→ **WORK INSTRUCTIONS**: Find the line holding "Click the Funding Source field label" in the entries below. Give it again exactly, along with every line after it up to and including the line holding "Click the Accessibility".

### DATA EXTRACTS

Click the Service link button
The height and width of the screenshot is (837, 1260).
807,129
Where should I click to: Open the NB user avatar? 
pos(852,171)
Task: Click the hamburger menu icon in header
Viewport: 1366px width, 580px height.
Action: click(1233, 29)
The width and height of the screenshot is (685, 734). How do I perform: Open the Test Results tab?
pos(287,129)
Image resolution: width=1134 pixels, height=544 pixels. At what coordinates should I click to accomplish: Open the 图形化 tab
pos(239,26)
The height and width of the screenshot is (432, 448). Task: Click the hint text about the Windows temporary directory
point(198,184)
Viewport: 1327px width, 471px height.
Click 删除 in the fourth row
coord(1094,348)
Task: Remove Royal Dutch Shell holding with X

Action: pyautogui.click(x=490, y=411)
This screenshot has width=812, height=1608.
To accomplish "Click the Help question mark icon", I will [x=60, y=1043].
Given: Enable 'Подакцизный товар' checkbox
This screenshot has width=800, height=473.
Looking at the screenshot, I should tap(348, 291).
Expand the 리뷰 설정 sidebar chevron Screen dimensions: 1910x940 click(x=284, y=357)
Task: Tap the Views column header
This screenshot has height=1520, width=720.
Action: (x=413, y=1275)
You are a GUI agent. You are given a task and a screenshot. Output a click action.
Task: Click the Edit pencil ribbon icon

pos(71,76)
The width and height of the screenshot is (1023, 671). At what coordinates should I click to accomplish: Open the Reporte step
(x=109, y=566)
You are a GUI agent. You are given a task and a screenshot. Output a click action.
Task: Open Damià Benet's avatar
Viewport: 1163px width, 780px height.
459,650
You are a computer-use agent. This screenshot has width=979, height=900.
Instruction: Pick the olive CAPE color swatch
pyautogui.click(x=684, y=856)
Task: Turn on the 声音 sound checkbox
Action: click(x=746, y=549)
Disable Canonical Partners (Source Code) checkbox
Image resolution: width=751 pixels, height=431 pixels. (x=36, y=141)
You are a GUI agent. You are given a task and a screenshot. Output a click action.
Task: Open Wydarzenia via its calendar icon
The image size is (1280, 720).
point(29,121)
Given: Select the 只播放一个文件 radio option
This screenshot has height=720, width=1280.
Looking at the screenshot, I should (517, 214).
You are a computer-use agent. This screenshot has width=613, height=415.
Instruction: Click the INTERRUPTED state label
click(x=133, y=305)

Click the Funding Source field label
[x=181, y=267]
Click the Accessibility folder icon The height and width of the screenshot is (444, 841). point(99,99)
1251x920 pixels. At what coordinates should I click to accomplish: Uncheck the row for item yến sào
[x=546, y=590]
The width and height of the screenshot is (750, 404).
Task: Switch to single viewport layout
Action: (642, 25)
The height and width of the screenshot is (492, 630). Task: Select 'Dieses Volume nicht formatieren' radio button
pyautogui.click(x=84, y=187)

######

→ **RESPONSE BELOW**:
Click the Funding Source field label
[x=181, y=267]
Click the Accessibility folder icon The height and width of the screenshot is (444, 841). point(99,99)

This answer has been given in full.